:: AVAILABLE DATA ::
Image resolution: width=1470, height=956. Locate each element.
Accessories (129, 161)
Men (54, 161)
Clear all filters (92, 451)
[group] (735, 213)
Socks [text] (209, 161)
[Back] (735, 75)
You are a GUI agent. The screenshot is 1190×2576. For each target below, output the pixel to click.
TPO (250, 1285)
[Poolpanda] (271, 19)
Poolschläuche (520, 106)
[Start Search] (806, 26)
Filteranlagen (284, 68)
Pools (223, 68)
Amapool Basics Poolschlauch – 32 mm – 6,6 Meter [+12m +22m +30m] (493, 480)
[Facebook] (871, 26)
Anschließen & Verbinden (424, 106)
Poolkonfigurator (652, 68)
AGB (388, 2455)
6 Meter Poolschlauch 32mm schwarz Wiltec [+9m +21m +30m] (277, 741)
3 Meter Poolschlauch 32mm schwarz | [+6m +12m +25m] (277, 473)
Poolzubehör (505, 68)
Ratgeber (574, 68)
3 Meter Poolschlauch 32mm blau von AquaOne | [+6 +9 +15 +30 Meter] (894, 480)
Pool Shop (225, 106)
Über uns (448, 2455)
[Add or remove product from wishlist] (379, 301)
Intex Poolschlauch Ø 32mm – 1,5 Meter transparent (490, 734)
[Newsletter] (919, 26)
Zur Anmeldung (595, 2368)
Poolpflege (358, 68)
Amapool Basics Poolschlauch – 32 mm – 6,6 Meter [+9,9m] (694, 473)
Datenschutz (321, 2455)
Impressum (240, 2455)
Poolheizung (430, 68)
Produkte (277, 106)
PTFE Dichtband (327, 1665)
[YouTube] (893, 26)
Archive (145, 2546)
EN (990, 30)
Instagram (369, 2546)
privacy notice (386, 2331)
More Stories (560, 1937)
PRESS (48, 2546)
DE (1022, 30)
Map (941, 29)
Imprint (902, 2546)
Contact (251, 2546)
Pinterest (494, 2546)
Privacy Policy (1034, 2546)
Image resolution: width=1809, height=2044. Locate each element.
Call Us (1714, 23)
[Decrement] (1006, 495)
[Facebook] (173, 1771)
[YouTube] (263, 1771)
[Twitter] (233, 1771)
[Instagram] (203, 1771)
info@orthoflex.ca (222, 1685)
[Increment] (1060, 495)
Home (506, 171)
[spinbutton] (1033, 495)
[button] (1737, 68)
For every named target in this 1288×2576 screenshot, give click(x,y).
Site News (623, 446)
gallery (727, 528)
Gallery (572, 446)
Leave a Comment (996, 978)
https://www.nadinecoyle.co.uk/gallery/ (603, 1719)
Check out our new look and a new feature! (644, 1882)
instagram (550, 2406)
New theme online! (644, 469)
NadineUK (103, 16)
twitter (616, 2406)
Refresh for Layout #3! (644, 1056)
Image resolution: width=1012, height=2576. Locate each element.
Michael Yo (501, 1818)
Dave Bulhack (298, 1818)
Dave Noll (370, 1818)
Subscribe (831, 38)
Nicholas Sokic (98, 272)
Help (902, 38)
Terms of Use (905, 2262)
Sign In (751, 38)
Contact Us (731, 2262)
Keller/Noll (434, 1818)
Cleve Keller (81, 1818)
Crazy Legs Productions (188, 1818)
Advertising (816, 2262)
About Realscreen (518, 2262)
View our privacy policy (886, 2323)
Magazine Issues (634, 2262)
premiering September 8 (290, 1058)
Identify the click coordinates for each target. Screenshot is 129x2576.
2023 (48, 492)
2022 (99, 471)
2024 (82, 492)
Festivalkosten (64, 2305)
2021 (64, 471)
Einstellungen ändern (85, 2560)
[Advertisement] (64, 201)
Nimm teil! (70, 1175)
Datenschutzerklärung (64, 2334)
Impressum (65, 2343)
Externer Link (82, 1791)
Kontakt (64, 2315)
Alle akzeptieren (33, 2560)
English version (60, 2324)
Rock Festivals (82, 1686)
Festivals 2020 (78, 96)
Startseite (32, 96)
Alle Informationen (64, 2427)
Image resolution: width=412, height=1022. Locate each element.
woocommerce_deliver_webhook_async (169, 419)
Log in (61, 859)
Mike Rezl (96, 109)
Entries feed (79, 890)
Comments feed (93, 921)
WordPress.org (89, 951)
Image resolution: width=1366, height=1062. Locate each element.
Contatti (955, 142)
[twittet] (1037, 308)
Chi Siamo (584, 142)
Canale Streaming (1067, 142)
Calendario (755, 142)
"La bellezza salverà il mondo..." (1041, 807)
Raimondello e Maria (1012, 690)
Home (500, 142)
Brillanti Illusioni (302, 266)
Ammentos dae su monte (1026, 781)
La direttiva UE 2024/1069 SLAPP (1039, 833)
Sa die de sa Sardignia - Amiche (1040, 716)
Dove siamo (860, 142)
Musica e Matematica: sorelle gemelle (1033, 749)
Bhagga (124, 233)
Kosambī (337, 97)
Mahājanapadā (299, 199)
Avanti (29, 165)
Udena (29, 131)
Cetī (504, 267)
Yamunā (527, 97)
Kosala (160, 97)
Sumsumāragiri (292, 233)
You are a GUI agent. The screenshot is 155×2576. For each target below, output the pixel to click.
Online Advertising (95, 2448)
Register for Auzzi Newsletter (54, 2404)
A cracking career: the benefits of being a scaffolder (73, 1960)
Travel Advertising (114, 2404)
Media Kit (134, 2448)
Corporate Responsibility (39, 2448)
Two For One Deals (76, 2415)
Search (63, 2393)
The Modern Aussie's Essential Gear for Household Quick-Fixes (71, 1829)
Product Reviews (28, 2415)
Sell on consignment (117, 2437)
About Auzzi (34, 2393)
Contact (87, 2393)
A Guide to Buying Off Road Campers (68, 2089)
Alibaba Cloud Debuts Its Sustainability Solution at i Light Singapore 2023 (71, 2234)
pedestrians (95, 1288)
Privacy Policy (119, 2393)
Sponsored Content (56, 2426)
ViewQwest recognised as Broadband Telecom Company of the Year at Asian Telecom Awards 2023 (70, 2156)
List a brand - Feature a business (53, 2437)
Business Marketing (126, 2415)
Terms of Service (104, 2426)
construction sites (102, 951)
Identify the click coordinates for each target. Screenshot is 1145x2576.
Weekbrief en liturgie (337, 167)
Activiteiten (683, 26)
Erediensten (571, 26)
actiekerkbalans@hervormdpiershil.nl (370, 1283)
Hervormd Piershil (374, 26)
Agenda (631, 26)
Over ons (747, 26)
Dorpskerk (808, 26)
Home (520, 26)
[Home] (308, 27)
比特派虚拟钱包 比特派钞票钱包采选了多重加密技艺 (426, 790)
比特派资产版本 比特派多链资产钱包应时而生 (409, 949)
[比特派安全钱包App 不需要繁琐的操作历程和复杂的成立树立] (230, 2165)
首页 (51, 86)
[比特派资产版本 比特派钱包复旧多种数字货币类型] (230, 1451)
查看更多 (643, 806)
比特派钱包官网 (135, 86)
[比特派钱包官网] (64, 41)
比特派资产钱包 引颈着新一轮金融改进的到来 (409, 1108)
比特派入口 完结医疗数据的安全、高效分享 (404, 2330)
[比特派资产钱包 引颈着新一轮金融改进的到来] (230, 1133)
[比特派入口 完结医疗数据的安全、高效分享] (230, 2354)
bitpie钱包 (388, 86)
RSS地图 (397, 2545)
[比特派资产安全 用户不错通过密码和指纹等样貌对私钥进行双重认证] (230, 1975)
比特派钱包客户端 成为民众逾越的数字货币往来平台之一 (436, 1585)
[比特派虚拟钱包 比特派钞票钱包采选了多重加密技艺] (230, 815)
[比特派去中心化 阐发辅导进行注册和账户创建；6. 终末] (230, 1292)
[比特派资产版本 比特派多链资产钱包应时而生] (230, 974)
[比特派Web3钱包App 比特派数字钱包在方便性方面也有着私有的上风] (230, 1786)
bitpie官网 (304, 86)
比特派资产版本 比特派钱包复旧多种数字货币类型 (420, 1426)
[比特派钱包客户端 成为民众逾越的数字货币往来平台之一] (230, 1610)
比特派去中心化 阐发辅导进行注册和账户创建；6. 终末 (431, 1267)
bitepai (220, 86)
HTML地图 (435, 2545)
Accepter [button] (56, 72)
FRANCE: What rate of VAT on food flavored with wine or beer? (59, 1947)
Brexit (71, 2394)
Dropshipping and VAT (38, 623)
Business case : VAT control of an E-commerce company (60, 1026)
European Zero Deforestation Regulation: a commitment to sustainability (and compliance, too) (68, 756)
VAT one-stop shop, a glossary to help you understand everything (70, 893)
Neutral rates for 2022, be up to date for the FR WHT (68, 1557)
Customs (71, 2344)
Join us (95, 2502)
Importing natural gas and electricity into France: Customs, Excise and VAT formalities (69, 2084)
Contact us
:::
The answer is the run of lines above from the line containing "[Facebook] (173, 1771)" through the line containing "Leave a Comment (996, 978)", copied exactly and alone.

# REPLY TO THE EXERCISE
[Facebook] (173, 1771)
[YouTube] (263, 1771)
[Twitter] (233, 1771)
[Instagram] (203, 1771)
info@orthoflex.ca (222, 1685)
[Increment] (1060, 495)
Home (506, 171)
[spinbutton] (1033, 495)
[button] (1737, 68)
For every named target in this 1288×2576 screenshot, give click(x,y).
Site News (623, 446)
gallery (727, 528)
Gallery (572, 446)
Leave a Comment (996, 978)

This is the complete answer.